Unable to remember state after experimental_rerun()

Hi guys, I’m new to streamlit but very familiar with python.

I have a streamlit app that has a login page and the main app.

    if login_page():
        intro()
        profile_state = create_profile_state(state_obj=st.session_state)
        main_app(
            profile_state=profile_state,
            username=st.session_state["username"],
            preferred_name=st.session_state["preferred_name"]
        )

Here, login_page() returns True or False based on the credentials entered by checking secrets.toml file in the repo. It clears the page once login is True, and initiates the flow of the app.

intro() simply writes static text on the page.

create_profile_state() initiates st.session_state with required keys

main_app() takes the username from st.session_state and loads a profile matching the username from a local json file in the repo.

main_app() displays the profile_state and shows a dropdown to update the information in the state.

Once you click on the dropdown to Update Information, you see a text input box pre-filled with existing information, and a Update button at the end of the dropdown.

When I click update, the main_app() crashes since it doesn’t remember a st.session_state[‘username’] from the login_page()

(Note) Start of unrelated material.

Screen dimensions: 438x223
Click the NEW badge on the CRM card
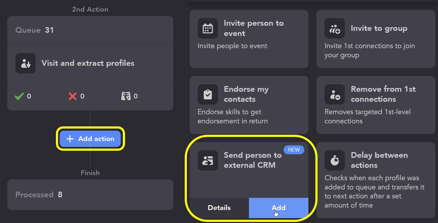pos(294,150)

Update pretty much takes the new input from the dropdown and writes it to the local json file based on the username given. experimental_rerun() is used after this to reload the page with the new information. But main_app() crashes because it doesn’t have a “username” in st.session_state.

Please help. I don’t understand caching and having issues with states management clearly.

Your description is a little too abstract for me to be certain, but I would guess you are running in to the widget cleanup process or the non-statefulness of buttons.

For buttons, they will return true only on the page load resulting from their click and then go back to false. Therefore, there is a problem if you put anything interactive conditioned on a button or you put any rendering commands you want to stay visible while the user continues to interact elsewhere.

For widget keys, when a widget is not rendered on the page whether conditionally or by navigating to another page, the key associated to the widget will be removed from session state. Therefore, if you are wanting data to persist beyond the destruction of a widget, you need to copy its data to a different key (or do a more hacky solution to interrupt the cleanup process).

Say that widget keys are prefixed with an underscore as a convention:

import streamlit as st

def keeper(key):
    #Save data from the widget key to a persistent key
    st.session_state[key] = st.session_state['_'+key]

def retriever(key):
    #Check for persistent key and populate widge key for multipage statefulness
    if key in st.session_state:
        st.session_state['_'+key] = st.session_state[key]

#If you want to declare any initial values, initialize the persistent keys
#directly instead of using the widget's value keyword. This avoids a warning.
if 'my_key' not in st.session_state:
    st.session_state.my_key = 55.5

retriever('my_key')
st.number_input('Example', key='_my_key', on_change=keeper, args=['my_key'])


key = st.selectbox('Widget',['A','B','C','D'])

retriever(key)
st.text_input(key, key='_'+key, on_change=keeper, args=[key])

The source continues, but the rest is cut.